Patients with antibody deficiency disorders are highly susceptible to microbial infections. Intravenous (i.v.) immunoglobulin concentrates were originally developed as replacement therapy for such patients. The present study assesses the measles virus neutralizing antibody titers and the antibody-dependent cell-mediated cytotoxicity (ADCC) capacities against Epstein-Barr virus (EBV)-infected cells of immunoglobulin G (IgG) preparations produced for i.v. use (i.v. IgG). The level of neutralizing antibodies against measles virus was determined by a syncytium neutralization test with Vero cells as targets. The measles virus neutralizing antibody titers of the i.v. IgG preparations were >3 x 10(2) and were an average of 1.0 log higher than the titers in pooled plasma from healthy subjects. The two IgG preparations tested showed similar ADCC activities against EBV-infected Raji cells, being active at concentrations of 3 mg/ml or higher. i.v.

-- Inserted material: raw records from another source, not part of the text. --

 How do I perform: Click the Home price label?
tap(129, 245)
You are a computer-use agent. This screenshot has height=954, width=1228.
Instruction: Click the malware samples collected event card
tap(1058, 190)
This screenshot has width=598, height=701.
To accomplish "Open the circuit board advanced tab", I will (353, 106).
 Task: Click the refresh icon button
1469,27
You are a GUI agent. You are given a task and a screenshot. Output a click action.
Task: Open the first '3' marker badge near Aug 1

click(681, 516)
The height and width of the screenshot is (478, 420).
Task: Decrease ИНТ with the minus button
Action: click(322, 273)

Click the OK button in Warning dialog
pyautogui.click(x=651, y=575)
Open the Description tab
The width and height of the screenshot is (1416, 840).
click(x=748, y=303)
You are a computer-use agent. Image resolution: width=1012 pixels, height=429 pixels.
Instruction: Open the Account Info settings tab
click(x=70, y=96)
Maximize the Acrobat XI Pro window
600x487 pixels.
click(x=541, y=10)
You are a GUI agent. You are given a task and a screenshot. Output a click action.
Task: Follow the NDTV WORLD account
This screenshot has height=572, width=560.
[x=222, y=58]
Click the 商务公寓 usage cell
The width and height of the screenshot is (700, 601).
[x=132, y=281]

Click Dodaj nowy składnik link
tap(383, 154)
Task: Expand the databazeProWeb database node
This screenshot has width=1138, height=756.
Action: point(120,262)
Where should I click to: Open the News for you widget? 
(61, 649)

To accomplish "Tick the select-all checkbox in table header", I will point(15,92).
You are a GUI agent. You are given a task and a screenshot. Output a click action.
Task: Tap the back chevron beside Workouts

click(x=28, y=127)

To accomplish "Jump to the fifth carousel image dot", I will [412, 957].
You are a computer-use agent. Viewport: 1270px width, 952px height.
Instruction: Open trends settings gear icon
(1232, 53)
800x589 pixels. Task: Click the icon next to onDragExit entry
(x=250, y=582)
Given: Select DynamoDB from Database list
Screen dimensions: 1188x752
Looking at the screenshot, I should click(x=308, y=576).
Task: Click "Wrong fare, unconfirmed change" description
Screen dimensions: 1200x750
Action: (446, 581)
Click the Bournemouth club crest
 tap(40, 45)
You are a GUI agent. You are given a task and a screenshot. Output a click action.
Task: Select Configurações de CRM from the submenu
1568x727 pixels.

IgG bound to Raji cells but not to the EBV-negative Ramos cells, as evaluated by flow cytometry. Our in vitro findings may provide further support for the use of i.v. IgG for the prevention and treatment of infections caused by specific viral pathogens.

FIG. 1.

ADCC activities against EBV-infected Raji cells provided by i.v. IgG preparations. The ADCC potentials of i.v. IgG and plasma samples against EBV-positive Raji cells and EBV-negative Ramos cells were tested. The mean ± SD percentage of specific cell death following incubation of the targets with blood lymphocytes is shown. The IgG concentrations in the i.v. IgG preparations and plasma samples are indicated. A plasma pool was prepared with plasma from 12 donors and had 8.611 g of IgG per liter. PBS and 5% sorbitol replaced i.v. IgGs in the samples. All experimental points were run in triplicate. The results of one representative experiment from a total of four that were conducted are shown. BRP with human IgGs was used as a control and was obtained from European Directorate for the Quality of Medicines.

FIG. 2.

i.v. IgG binds to Raji cells but not to Ramos cells. Cells were incubated with i.v. IgG or plasma and stained with anti-human IgG-FITC (top panels), anti-human IgM-FITC (bottom panels), or the isotype control mouse IgG1-FITC (gray shading). 2ry Ab, cells incubated only with the FITC-conjugated secondary antibody. The results presented here are representative of those from two identical experiments.

FIG. 3.

Syncytium formation in MV-infected Vero cells. Vero cells were infected with MV, and syncytium formation was observed 48 h postinfection (a). At higher magnification (b), multiple nuclei are visible inside syncytia (arrows). The results presented here are representative of those from five identical experiments.

FIG. 4.

Syncytium-neutralizing capacity of i.v. IgG. Vero cells were incubated with MV-specific i.v. IgGs or an MV-plasma cocktail in duplicate wells (24-well plates) for 1 h, as explained in Materials and Methods. Shown are the mean ± SD numbers of syncytia counted in independent wells of duplicate samples. PBS and sorbitol indicate Vero cells incubated with a cocktail of MV and PBS and 5% sorbitol, respectively. The results of one representative experiment of a total of four that were performed are shown. BRP with human IgGs was used as a control and was obtained from the European Directorate for the Quality of Medicines.